To slow the flow of foreign capital, the Thai central bank declared on Monday that foreigners effectively would be able to invest only 70% of money they transferred into the country. The other 30% was to be held in reserve by financial institutions, and any attempt to pull the money out within a year would result in a loss of 10% of the total.
To nobody’s surprise, the response was an immediate plunge in the Thai stock market, and a ripple effect in other Asian markets. Benchmark indexes in Malaysia and Singapore dropped by about 2 percent, whole those in India fell 2.5 percent and Indonesia posted an almost 3 percent decline, and the Thai market fell 15%. And yes, the government's decision had the desired effect on the baht: it dropped 2.2%
Taken aback by the immediate flight of foreign investors, the government quickly relented. Finance Minister Pridiyathorn Devakula announced today that the government is now examining ways to control investors choices. "Yesterday, after the market closed, we got together with stock market brokers and the private sector to discuss how to prevent flows from the stock market to bond market,” he told the Wall Street Journal.
Unfortunately, naïve governments that
presume to outwit millions of individual investors and consumers are the rule
in history. The Southeast Asian market turmoil brought back memories of the
1997 currency crisis, when
Ah, the endless trade war, all fueled by different rates of money creation in countries
around the globe. Governments and their central banks
continuously manipulate the monetary and trade game, increasing or decreasing
the speed of currency creation, adjusting interest rates, pressing for trade
advantages by raising tariff barriers against imports, or by subsidizing
exports, all the while ranting about the beggar-thy-neighbor policies of other
governments. The result is the very volatility that makes currency traders
salivate, and economies flounder.
In his 1997 book, The Rules of the Game: International Money and Exchange Rates, Ronald McKinnon identified generalized financial volatility as “capitalism’s Achilles’ heel.” Hypothetically, international volatility is restrained by a set of (mostly unwritten) rules, but everyone bends the rules. Unfortunately, investors and capitalism get the blame, not government printing presses.
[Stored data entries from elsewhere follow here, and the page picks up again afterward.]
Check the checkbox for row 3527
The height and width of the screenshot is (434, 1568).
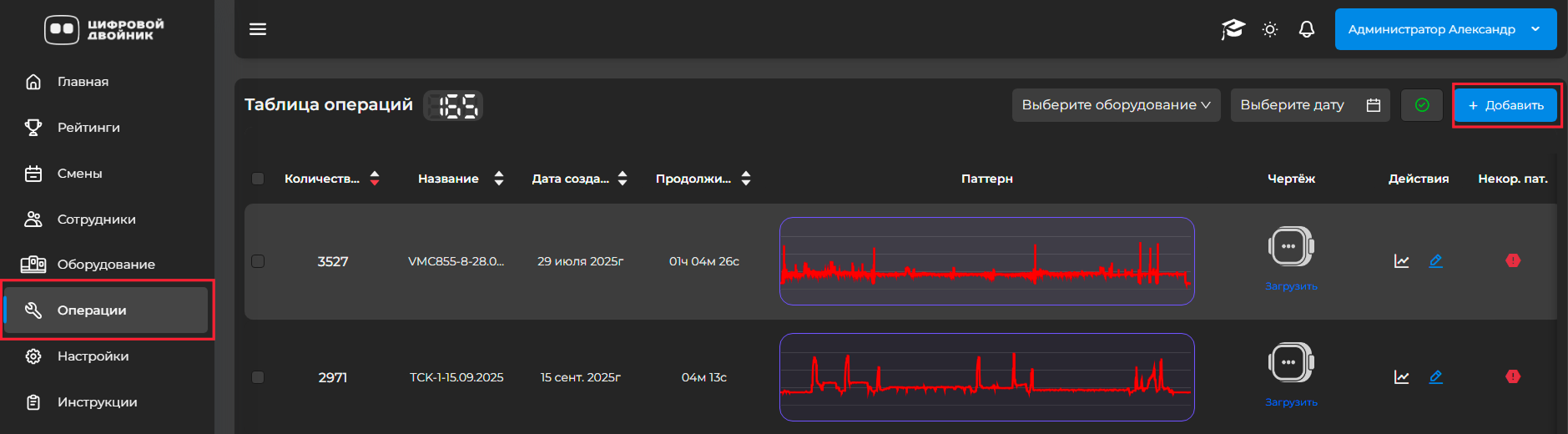point(258,261)
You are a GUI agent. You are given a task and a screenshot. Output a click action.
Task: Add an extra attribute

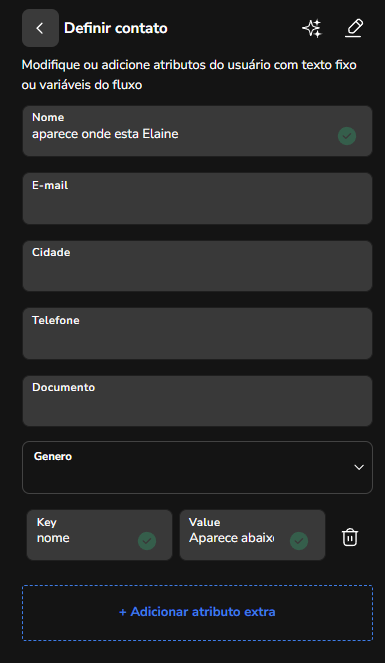click(x=197, y=613)
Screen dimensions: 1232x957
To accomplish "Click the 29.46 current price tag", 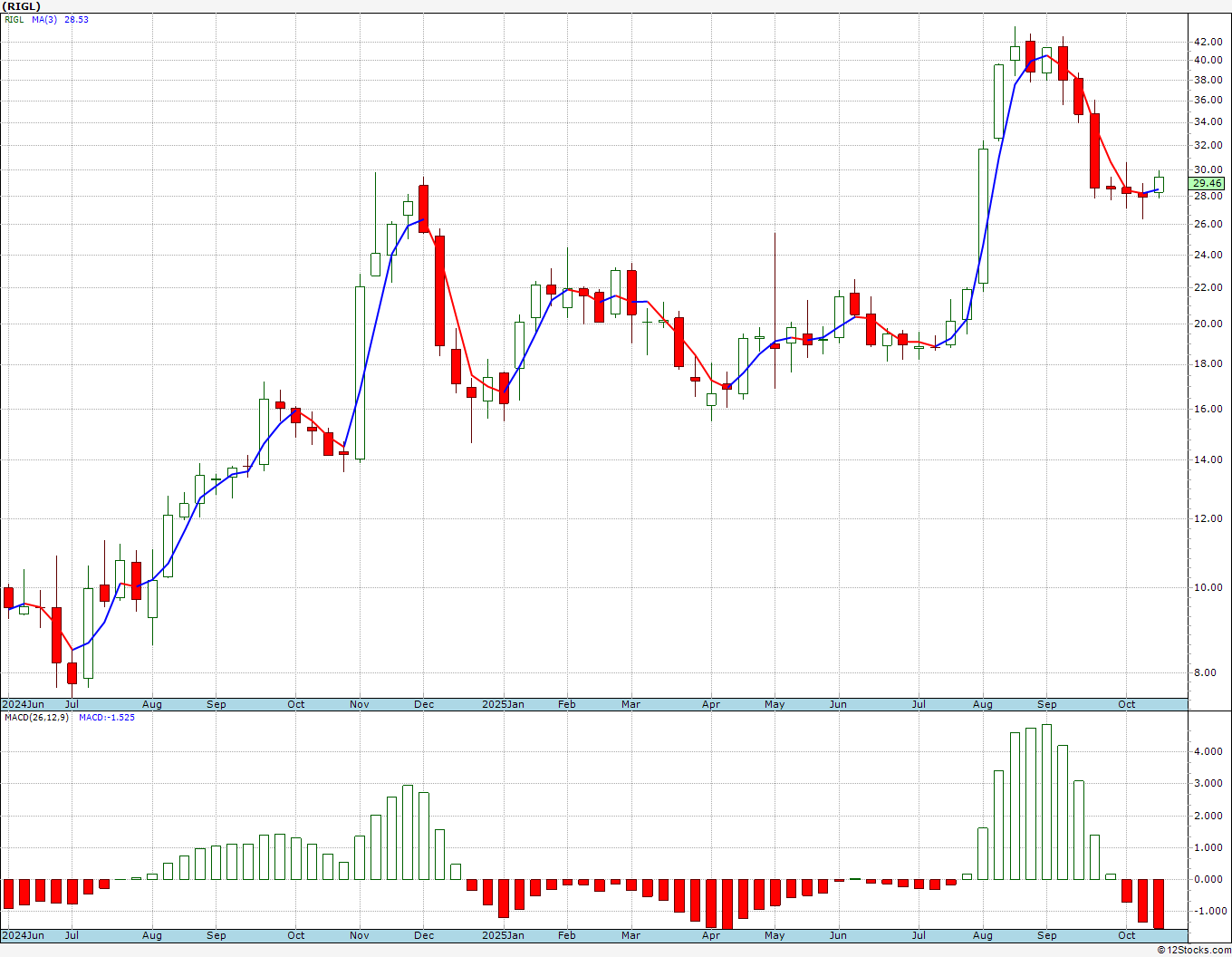I will (x=1207, y=183).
What could solve the problem of
international economic volatility? History suggests only one thing: a return to
the gold standard. For evidence, consider McKinnon’s tally of volatility in
long-term interest rates in Great Britain and the U.S. under the gold standard from 1879 to 1913 (Britain, 0.03: U.S., 0.03),
the dollar standard, when the dollar was considered as good as gold from 1950 to 1970 (Britain, 0.09: U.S., 0.08), and
floating rates from 1973 to 1994 (Britain, 0.34: U.S., 0.26). Under the regime of fiat, floating currencies, a ten-fold increase in volatility in interest rates compared to the gold standard.
The bottom line? Handing the power of money creation to governments and central banks is akin to handing car keys and alcohol to teenagers. It’s a guarantee of endless volatility and economic crashes.
What’s the message to sovereign individuals? Stop dreaming that the central bankers will ever succeed in stabilizing the world economy. They are the cause of volatility, not the cure. For your own safety, put your trust in a gold standard. Create your own. Always keep a significant portion of your wealth in gold. It’s the ultimate defense against capitalism’s Achilles’ heel.